## Document section
** Begin **

I Love a Broad Margin to My Life. Maxine Hong Kingston Knopf. 229 pages. $24.95. Reviewed by Christine Thomas for the Miami Herald.

Most memoirists—and there seem to be an ever-increasing number these days—write straightforward accounts, recalling past to present as they remember it. But National Book Award Winner Maxine Hong Kingston long shattered this mold with her 1976 multi-narrational memoir The Woman Warrior, in which she fictionally inhabits her ancestral history and childhood.

Though Hong Kingston’s new memoir explores aging and the end of life, it again delights as an unconventional, intimate and intensely personal life story. Composed entirely in free verse, the book is unusual from the outset, forcing a slower, calmer contemplation of Hong Kingston’s words. It also springboards off another author’s words : “A line from Walden hangs over one / of my desks: / I love a broad margin to my life.” These words compel her to expand her view of her past 65 years, lived as a daughter, wife, mother, writer and activist complete with regrets and dreams.

Composed entirely in free verse, the book is unusual from the outset, forcing a slower, calmer contemplation of Hong Kingston’s words.

** End **

## Source data
** Begin **

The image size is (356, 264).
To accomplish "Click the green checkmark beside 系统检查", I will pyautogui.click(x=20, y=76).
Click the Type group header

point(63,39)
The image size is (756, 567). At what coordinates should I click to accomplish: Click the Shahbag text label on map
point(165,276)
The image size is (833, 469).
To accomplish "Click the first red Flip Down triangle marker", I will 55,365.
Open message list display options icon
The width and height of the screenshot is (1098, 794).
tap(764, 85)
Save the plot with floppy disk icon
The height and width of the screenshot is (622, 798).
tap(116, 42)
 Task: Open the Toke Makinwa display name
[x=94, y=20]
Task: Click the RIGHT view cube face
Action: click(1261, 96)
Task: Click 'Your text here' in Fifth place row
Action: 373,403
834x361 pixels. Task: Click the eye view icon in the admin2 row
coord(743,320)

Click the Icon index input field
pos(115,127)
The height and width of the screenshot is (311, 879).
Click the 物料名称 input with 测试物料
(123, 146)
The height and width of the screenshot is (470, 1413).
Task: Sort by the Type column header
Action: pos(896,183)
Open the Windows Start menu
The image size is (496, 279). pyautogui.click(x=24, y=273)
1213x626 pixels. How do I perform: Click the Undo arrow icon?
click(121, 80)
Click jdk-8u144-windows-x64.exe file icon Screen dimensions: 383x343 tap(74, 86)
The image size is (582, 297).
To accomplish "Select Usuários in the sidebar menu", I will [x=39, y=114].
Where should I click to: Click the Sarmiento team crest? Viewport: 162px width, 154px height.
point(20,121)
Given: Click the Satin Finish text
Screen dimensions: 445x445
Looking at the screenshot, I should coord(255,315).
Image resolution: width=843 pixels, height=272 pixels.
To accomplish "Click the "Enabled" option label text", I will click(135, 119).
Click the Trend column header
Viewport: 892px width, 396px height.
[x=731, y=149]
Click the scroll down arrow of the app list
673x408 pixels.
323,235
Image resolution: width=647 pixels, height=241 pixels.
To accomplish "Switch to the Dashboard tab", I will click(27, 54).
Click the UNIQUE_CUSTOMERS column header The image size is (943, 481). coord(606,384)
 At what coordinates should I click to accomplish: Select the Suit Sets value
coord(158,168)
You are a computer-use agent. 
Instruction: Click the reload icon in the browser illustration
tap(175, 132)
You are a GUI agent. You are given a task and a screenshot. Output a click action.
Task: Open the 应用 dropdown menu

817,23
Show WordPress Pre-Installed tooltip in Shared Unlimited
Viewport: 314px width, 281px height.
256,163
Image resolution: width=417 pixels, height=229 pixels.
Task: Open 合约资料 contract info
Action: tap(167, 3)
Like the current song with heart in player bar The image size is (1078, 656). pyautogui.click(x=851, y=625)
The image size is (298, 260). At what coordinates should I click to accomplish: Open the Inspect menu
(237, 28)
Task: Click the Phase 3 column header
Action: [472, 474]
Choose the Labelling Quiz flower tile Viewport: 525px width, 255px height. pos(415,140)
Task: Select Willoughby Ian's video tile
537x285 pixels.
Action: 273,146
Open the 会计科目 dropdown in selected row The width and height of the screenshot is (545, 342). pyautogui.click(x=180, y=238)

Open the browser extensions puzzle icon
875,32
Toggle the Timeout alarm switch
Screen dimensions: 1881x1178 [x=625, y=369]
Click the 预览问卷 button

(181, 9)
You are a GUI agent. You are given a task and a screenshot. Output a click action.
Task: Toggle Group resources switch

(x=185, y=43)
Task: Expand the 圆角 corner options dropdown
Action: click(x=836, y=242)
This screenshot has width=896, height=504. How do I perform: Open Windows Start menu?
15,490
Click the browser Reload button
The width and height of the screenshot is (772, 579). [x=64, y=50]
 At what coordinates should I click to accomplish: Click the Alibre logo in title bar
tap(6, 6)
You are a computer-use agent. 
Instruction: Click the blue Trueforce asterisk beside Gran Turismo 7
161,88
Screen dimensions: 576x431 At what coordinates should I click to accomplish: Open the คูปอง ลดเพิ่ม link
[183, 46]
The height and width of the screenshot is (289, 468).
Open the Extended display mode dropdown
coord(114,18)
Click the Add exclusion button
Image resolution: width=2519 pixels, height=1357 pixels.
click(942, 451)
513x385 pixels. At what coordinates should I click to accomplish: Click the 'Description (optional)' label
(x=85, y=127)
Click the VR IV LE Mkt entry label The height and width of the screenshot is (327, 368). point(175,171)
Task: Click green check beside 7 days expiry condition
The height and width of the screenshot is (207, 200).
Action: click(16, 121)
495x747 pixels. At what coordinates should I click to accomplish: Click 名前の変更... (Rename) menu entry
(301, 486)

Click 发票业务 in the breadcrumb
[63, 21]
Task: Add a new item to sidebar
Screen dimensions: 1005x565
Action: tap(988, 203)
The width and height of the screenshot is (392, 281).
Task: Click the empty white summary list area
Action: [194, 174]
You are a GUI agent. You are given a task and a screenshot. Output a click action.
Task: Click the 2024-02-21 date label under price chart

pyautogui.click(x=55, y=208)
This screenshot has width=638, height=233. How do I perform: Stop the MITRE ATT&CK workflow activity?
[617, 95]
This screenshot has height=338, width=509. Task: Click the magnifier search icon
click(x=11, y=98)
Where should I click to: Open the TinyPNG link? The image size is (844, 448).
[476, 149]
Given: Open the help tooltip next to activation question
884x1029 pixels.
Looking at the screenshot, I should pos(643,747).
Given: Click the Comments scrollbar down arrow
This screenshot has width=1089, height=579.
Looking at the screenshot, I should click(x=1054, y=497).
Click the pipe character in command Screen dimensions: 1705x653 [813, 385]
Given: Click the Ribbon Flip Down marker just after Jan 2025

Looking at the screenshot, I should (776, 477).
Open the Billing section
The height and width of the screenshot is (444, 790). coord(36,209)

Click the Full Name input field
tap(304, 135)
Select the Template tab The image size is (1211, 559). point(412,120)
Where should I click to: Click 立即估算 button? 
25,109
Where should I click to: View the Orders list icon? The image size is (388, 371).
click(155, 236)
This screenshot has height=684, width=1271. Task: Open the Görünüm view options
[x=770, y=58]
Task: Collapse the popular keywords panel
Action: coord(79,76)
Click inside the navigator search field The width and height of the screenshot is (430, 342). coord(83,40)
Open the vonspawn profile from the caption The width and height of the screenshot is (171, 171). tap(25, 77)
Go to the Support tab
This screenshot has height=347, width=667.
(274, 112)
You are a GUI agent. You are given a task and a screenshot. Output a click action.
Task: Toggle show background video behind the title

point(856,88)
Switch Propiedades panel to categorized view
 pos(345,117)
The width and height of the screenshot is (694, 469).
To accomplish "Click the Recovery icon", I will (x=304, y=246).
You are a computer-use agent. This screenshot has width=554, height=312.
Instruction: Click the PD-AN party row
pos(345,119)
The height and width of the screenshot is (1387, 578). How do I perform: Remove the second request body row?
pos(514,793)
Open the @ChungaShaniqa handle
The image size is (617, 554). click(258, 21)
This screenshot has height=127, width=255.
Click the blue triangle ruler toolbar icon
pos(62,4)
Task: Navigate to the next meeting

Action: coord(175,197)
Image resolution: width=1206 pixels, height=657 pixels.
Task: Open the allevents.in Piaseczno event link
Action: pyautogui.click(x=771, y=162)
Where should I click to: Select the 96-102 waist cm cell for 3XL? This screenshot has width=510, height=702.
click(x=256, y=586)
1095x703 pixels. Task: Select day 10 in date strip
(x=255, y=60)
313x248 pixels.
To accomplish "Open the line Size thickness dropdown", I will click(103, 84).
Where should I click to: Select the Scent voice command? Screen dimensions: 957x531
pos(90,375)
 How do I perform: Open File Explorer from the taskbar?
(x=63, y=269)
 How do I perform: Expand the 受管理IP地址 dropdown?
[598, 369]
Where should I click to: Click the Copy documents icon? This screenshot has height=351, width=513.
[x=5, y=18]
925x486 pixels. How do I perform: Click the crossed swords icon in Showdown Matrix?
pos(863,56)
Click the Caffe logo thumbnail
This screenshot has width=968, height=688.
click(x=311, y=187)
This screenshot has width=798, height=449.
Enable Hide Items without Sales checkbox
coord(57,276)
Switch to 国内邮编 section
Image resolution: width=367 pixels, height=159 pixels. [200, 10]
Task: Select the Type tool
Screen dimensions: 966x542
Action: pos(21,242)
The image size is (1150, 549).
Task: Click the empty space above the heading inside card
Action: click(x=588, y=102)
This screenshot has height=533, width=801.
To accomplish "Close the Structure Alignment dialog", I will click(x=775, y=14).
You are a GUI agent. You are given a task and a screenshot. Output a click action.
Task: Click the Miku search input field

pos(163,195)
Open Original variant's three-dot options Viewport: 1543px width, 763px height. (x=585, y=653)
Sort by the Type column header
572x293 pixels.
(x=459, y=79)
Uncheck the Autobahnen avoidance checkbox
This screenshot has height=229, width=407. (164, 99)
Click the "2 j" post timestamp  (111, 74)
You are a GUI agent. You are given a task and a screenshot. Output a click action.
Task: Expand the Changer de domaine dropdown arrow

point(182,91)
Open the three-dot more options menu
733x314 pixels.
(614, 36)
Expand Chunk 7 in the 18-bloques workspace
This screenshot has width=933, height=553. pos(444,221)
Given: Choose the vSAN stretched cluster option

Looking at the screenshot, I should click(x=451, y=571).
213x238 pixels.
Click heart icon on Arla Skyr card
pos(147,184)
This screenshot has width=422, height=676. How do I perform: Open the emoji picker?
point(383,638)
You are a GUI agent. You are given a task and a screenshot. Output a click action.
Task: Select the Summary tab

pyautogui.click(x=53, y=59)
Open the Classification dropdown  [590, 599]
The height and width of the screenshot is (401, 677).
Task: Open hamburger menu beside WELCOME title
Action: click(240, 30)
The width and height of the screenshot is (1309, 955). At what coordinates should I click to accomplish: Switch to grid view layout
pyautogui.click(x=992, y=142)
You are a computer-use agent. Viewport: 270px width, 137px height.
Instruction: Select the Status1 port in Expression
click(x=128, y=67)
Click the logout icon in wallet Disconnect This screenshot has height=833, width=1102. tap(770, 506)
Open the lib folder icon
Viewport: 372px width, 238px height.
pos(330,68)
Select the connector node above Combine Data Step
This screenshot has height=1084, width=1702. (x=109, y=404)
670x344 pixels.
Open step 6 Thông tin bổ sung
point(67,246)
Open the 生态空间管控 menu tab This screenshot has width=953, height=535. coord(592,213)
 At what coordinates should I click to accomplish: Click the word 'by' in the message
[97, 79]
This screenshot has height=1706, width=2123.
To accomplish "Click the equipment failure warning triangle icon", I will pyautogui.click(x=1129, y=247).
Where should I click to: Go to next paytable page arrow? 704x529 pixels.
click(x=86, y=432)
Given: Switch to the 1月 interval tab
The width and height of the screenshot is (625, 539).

** End **

## Work to do
1/ According to the book review, in what form is Hong Kingston's new memoir written?
2/ Please extend the review of I Love a Broad Margin to My Life, picking up right after its last sentence.

## Set of answers
1/ Entirely in free verse.

2/
Her age and image are touched on throughout. “I am homely; I am old / ,” she writes. “I look like a tortoise in a curly white wig.” There are other frank admissions, explorations of purpose and even regrets for elevating writing above personal interaction. Sprinkled through the book are pointed remembrances, from her son’s birth to unspecified yet lasting events: “The older I get, the more tripping out / and flashbacks. I live again feelings / I’ve already gone through. Pink / embarrassments, red guilts, purple guilts.”

Such language is characteristic Hong Kingston, at once personal and poetic (beautiful descriptions of meditation and chi kung) and informal (the inclusion of “Omigod!”). Description alone allows us to bore more intimately into her everyday life, understanding her more, from her Buddhist and Quaker silence practice to small ways she occupies time: “I take refuge in numbers. I / waste my time with sudoku.” The narration also jumps back and forth between Vietnam and Iraq wars, peace demonstrations and contemporary causes, casualty counts and her arrest for protesting the so-called “shock and awe” campaign at the White House. And in recounting her arrest, during which she shared a cell with Alice Walker, she also relives her father’s past, blending reimagined history and present as she does best.

And as she did in The Woman Warrior, she directly inhabits fictional characters from her previous books, melting into her past, present and future sense of identity. She merges with them, as if they are alter egos, then separates, with conscious, direct narration. “Now, I, Maxine, could let Wittman die, / let him die in the China of his dreams, /” she writes of her hip Chinese-American character, “and proceed on this journey alone. … But I don’t like / traveling by myself.”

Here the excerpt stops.